We also need to remember that not every engaged Buddhist has had
an exemplary record. It is also possible that Victoria has erred
in some of his research findings.
Victoria is probably
right in asserting that Makiguchi was not exactly the anti-war zealot
described by the Soka Gakkai today, but Victoria misreads and misinterprets
Makiguchi's writing in his mistaken portrait of him as a pro-militarist
figure.
References
Bethel, Dayle M.
"Two Views of Tsunesaburo Makiguchi's Attitude toward Japanese
Militarism and Education," The Journal of Oriental Studies
(vol. 12, 2003), pp. 208.
Jalon, Allan M.
"Meditating on War and guilt, Zen Says It’s Sorry,"

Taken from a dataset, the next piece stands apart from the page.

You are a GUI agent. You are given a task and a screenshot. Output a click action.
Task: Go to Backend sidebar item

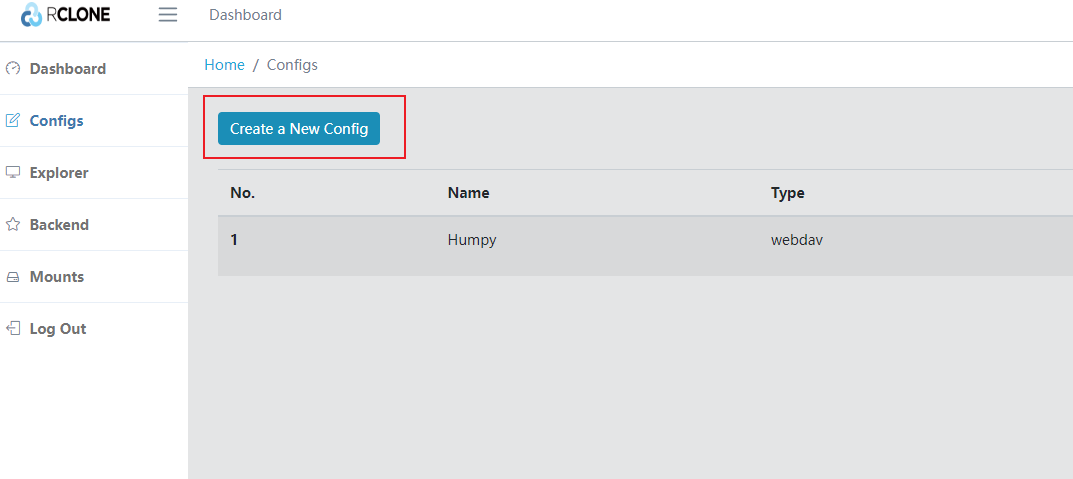pos(59,225)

New York Times, January 11, 2003.
Miyata, Koichi.
"Critical Comments on Brian Victoria's 'Engaged Buddhism: A
Skeleton in the Closet?'" Journal of Global Buddhism
(vol. 3, 2002), pp. 79-85.
Stephens, Christopher.
"Zen's Holy War: Christopher Stephens speaks with priest and
historian Brian Victoria," Kansai Time Out, April
2003. Available online: http://www.japanfile.com/culture_and_society/religion/zenholywar.shtml
Victoria, Brian
(Daizen) A. Zen at War. New York and Tokyo: Weatherhill,
1997.
________. "Engaged
Buddhism: A Skeleton in the Closet?" The Journal of Global
Buddhism (vol. 2, 2001), pp. 72-91.
________. Zen
War Stories. London and New York: RoutledgeCurzon, 2003.